DOCUMENT SECTION section start

Of all the great choices you can make for your well-being, practicing yoga is at the top of the list. Whether you’re practicing a gentle form, like vinyasa flow, or taking more challenging bikram yoga classes, you’re reaping its numerous benefits. Yoga tones your muscles, improves your endurance, and reduces your risk of serious medical issues like diabetes and hypertension. It can also help you to control your stress level and combat symptoms of anxiety and depression. Making yoga part of your healthy lifestyle is good for your body and mind. The more you make time for it, the more you’ll enjoy all it has to offer. And there’s a great way to record your progress: writing in a yoga journal. Here, I’ll explain more about journaling and give you some tips for getting started. As beneficial as your yoga practice is now, journaling will make it even more so.
The Benefits of Journaling
If you’ve never made journal writing part of your daily or weekly routine, there’s no time like the present to get going. Much like yoga, any kind of journaling can help you work through your stress and cope with anxiety and depression. It’s also a good way to record your goals and track the progress you’ve made (both in yoga and elsewhere in life). So, if you’ve been curious about how you can improve your mental health, you should know that journal writing is among the best low-cost stress reducers available. Even if you have only a few minutes each day (or every other day) to write, it will be time well spent.

DOCUMENT SECTION section end
DATASET SECTION section start

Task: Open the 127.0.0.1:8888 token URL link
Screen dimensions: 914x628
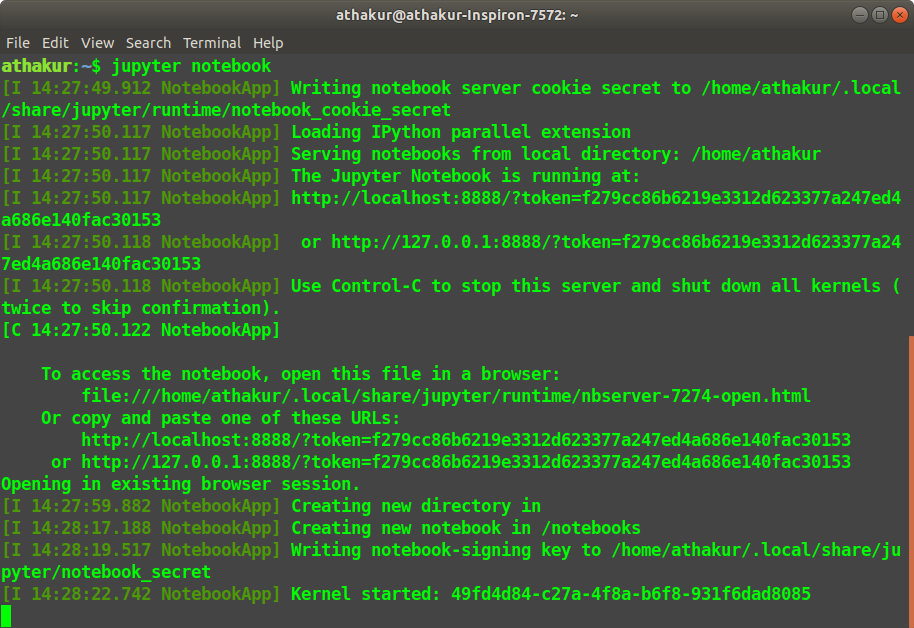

DATASET SECTION section end

YOUR ASSIGNMENT. Please carry on the article about keeping a yoga journal, starting after its last sentence.

REPLY.
There is no right or wrong way to write in a journal, and it’s important that you don’t judge yourself. It’s okay (and good!) to let your guard down and be vulnerable. If you’re experiencing a bit of writer’s block and need a little kick-start, you may benefit from some inspiration. Will you need to buy a journal in order to get started? If so, you might like using an attractive one with helpful built-in prompts to get your thoughts flowing. On the other hand, if you prefer to write without prompts, you can use a plain notebook (and decorate the covers to your liking).
Additionally, you can keep your journal somewhere on your computer if you find typing easier than writing by hand. It’s entirely your call! In this case, whatever you feel works best is what’s best for you. Remember, this should decrease your stress level, not exacerbate it.
How to Use a Yoga Journal
If you like, you can combine your general journaling for mental health with more specific yoga journaling. You’ll likely find that they go hand in hand—and that they’re both incredibly useful.
Like any other journal, your yoga journal will be as unique as you are. Again, there are no rules or limits here—you can do this in the way that best serves you. If you already know exactly what you’d like to include, great!
If you need a little help getting started, check out these tips for what you might include in your writing:
- What emotions were you experiencing before you began your practice today? What kind of day were you having?
- What inspired you to practice today?
- Did you have any specific goals (poses, your mental focus, etc.) for this practice? What were they? Were you able to accomplish them? If not, what are you planning to do differently next time?
- What poses did you choose today? Which ones felt best, and can you describe why?
- Which poses were the most difficult? What kept you going through them?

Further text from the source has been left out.